Business

Macy's targets Millennials, Saks blames Sandy in Q4 earnings

Economy, Business and FinanceQuarterly or Semiannual Financial StatementsEarningsEarnings ForecastsHurricane Sandy (2012)The Home DepotMartha Stewart

Brick-and-mortar is not enough for Macy’s Inc. and Saks Inc.

It’s all about the so-called omni-channel shopping experience for both the department store chain and the luxury retailer. The tactic tries to lure consumers by offering buying opportunities through an inter-connected network of physical locations, online websites, mobile devices, televisions and more.

Macy’s, which also owns the high-end Bloomingdale’s brand, saw online sales soar 47.7% during the fourth quarter, which ended Feb. 2 for both businesses. Saks added iPads to stores, tested “buy online, ship from store” deals and added “store only” inventory to saks.com displays.

Such efforts helped both companies score positive sales this holiday season at stores open for more than a year, according to their earnings announcements Tuesday.  
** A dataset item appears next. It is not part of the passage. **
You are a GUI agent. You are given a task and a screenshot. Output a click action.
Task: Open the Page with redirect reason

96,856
During the quarter, Macy’s enjoyed a 3.9% same-store sales boost from the same period a year earlier. Overall revenue boomed 7.2% to $9.4 billion.
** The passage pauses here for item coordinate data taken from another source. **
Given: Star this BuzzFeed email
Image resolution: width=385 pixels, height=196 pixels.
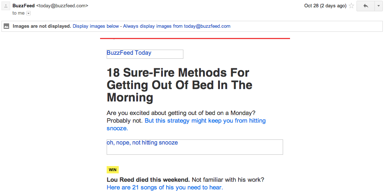Looking at the screenshot, I should pyautogui.click(x=351, y=5).
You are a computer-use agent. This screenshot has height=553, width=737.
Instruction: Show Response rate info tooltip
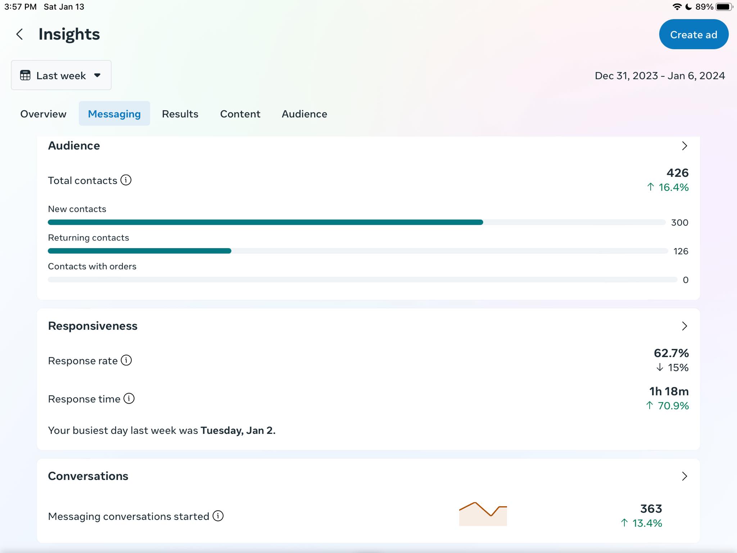point(126,360)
Macy’s net income sank 2% to $730 million from $745 million, but earnings per share rose to $1.83 from $1.74 during the fourth quarter last year, when there were more shares outstanding.

The retailer is currently in court over J.C. Penney’s product deal with Martha Stewart, arguing that the agreement violates Macy’s exclusive contract with the domestic diva.

Saks had a more muted quarter, with a 0.7% same-store bump following a 7.7% surge the year before.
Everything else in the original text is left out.